Source data:
>> begin

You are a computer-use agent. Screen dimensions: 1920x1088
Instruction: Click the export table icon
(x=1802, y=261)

>> end
>> begin

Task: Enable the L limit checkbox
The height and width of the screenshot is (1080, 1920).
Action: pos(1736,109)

>> end
>> begin

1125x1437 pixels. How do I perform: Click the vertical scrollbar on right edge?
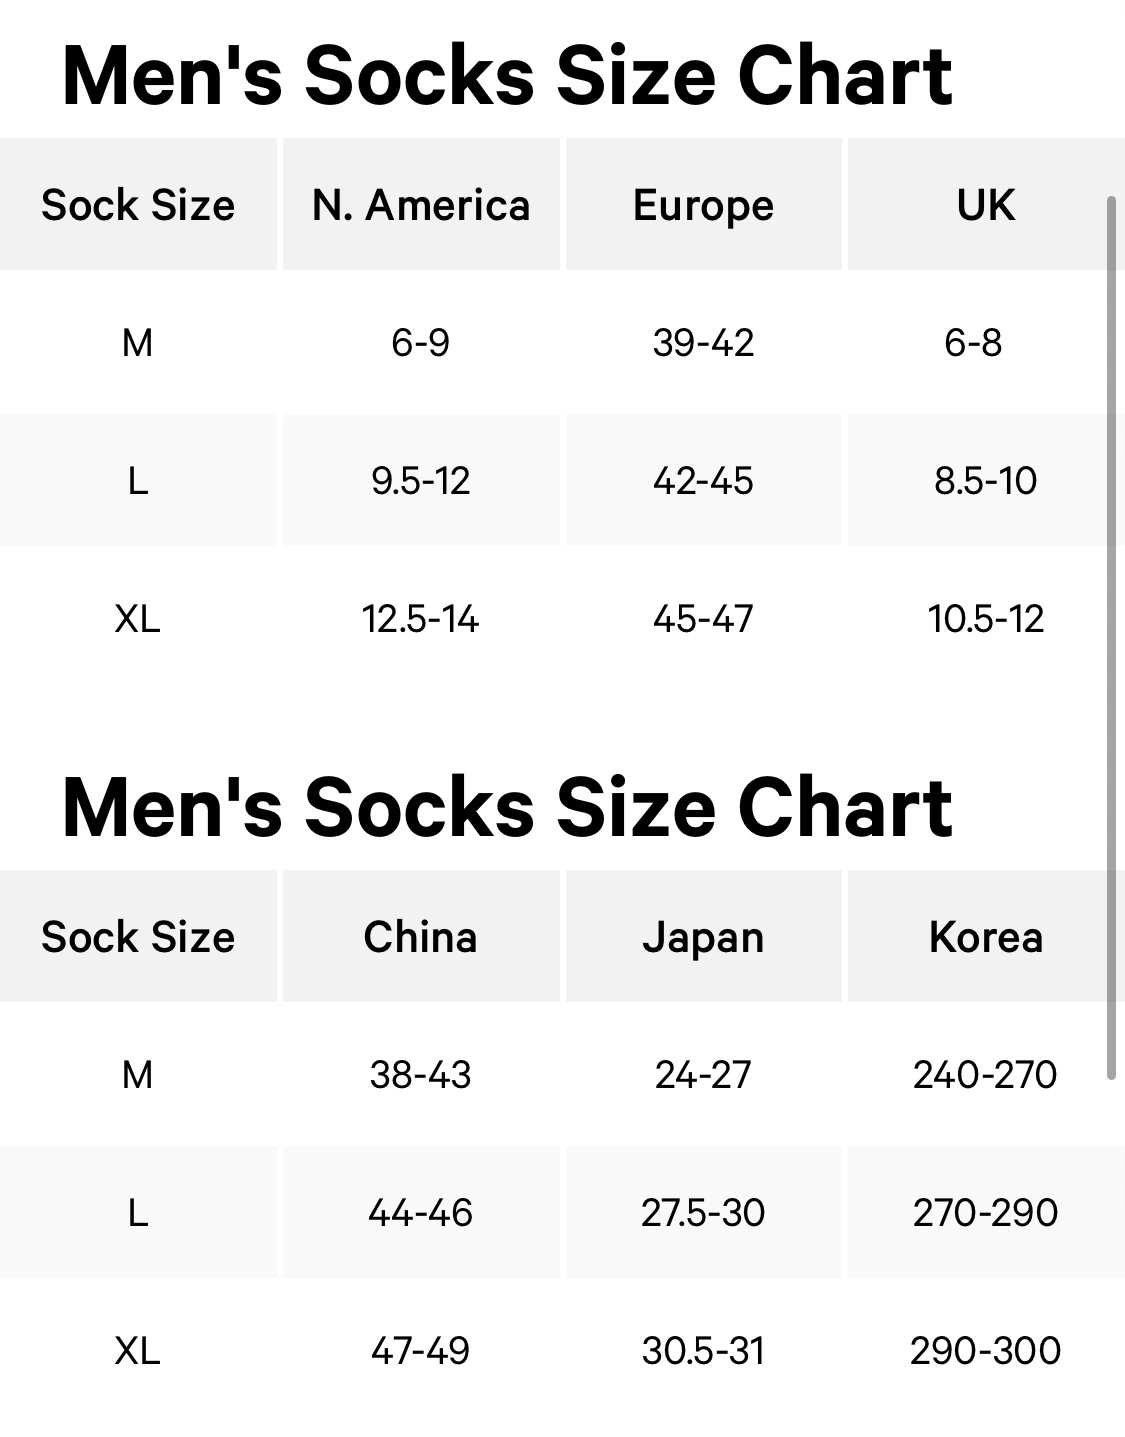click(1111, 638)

>> end

Task requirements:
Please convert the lines from the one with "You are a computer-use" to the one with "(x=1802, y=261)" into a two-column CSV with the headers "text" and "target". Put the text and its answer each in a single quoted field, with line breaks replaced by spaces.

Finished exercise:
text,target
"You are a computer-use agent. Screen dimensions: 1920x1088 Instruction: Click the export table icon","(x=1802, y=261)"